Safa met her eyes and smiled. ‘Sing it with me.’

‘Wha—?’

The US Army loves his pretzels,’ Safa sang at the top of her voice.

The working man he loves his pretzels,’ Kat responded without quite the same gusto.

The Illuminati loves his pretzels.’

They finished the verse together. ‘Now bow down and eat, eat, eat!

The corridor was packed, a murmuration of people opening and closing around their invisible force. Kat’s confidence was growing, and as they reached the chorus they sang it together as loudly as they could.

‘Mr Pretzel, he makes lots of nice pretzels,

‘Mr Pretzel, they’re delicious, yum, yum, yum.

‘Mr Pretzel, surrender to his pretzels,

‘Mr Pretzel, you’ll soon be under his thumb.’

By the time the song was finished (neither quite feeling bold enough to a cappella the keyboard solo) the corridor was emptying out. They stood at its centre, clasping each other’s hands between them.

‘You didn’t tell me you were a Backwash fan,’ said Kat breathlessly.

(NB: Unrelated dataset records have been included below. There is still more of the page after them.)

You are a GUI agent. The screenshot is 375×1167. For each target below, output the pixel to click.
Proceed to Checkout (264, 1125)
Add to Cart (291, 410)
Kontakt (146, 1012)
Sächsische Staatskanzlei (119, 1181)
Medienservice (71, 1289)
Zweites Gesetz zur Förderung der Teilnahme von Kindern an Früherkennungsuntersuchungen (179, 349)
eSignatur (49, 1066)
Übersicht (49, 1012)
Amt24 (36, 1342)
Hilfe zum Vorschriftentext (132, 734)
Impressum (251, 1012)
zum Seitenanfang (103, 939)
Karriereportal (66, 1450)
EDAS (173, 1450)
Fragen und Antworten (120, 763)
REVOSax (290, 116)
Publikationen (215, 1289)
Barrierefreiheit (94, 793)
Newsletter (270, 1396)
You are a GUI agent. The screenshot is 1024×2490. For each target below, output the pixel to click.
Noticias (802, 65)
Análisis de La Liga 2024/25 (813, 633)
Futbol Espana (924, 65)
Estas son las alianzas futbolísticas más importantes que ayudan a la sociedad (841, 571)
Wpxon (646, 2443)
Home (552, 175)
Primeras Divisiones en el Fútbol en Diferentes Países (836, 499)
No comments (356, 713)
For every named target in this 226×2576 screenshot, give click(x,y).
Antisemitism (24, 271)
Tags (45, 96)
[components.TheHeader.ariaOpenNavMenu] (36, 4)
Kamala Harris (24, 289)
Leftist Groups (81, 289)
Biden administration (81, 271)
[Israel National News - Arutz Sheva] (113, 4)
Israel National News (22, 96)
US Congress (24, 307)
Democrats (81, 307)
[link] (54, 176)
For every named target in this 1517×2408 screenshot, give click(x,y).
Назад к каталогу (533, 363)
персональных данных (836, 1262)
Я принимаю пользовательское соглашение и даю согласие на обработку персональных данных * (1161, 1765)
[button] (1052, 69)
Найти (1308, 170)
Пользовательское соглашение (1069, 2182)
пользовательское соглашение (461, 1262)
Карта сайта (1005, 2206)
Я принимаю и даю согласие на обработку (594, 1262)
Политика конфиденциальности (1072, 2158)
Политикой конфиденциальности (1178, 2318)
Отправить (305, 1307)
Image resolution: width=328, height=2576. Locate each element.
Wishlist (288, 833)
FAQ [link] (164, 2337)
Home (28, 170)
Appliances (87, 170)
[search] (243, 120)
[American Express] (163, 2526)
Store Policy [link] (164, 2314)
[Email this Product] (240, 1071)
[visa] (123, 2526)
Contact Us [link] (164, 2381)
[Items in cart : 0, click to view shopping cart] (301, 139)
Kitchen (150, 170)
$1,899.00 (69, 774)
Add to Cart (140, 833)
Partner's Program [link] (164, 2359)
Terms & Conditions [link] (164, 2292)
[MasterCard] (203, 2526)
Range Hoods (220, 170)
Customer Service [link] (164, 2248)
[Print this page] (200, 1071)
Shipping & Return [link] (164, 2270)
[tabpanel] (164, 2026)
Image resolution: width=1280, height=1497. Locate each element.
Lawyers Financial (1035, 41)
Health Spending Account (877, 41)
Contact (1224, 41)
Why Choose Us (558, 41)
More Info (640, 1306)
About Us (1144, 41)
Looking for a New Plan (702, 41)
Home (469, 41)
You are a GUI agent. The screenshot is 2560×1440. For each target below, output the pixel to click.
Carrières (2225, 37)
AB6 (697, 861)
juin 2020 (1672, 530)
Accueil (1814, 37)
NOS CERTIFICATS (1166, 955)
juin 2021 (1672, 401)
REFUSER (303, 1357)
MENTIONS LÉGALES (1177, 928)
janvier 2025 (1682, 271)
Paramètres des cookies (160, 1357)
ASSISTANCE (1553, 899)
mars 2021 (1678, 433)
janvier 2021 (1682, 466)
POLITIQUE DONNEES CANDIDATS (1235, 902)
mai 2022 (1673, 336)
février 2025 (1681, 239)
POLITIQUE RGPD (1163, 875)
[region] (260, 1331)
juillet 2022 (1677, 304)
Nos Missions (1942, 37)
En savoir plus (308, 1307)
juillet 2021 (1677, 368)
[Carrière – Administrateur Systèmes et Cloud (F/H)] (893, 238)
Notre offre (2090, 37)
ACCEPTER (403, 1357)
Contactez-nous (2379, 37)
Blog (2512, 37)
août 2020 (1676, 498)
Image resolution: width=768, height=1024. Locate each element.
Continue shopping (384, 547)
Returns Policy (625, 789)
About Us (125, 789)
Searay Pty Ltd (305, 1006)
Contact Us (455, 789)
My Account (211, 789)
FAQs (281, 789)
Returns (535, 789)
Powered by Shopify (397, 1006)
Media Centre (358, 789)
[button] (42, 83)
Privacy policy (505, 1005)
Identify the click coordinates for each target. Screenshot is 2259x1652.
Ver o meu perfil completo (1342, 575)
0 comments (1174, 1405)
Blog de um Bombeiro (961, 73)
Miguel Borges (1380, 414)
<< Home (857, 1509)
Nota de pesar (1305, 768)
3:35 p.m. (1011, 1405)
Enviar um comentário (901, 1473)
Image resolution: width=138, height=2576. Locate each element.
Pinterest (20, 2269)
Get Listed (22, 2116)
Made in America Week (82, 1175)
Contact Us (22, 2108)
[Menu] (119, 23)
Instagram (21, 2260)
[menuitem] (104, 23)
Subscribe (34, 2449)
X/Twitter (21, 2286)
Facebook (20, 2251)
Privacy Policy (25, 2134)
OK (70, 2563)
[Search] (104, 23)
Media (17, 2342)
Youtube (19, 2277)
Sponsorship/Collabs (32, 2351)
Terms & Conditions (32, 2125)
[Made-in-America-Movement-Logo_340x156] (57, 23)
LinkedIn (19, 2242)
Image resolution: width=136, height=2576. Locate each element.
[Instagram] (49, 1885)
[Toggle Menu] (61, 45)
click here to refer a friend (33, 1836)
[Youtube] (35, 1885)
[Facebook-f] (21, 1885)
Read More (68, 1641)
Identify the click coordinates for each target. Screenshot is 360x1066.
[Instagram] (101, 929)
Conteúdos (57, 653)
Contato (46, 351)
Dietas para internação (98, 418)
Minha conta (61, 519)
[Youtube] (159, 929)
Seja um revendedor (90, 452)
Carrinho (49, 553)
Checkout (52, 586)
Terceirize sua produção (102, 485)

Safa shrugged like a movie mobster, lip curled and shoulders rising to her ears. ‘That song always helps me stay calm when I’m having a little panic.’

More than that, it had been the first time since the fade took hold that Kat hadn’t been terrified of it, a perfect moment that couldn’t have happened without it.

‘Okay,’ said Safa, finally pulling her hands away. ‘So when I invited you to the Lonely People meeting today I kind of forgot they might not be able to see us any more. But we should totally go. There’s still loads you don’t know.’

Kat nodded. Right then she probably would have followed Safa anywhere.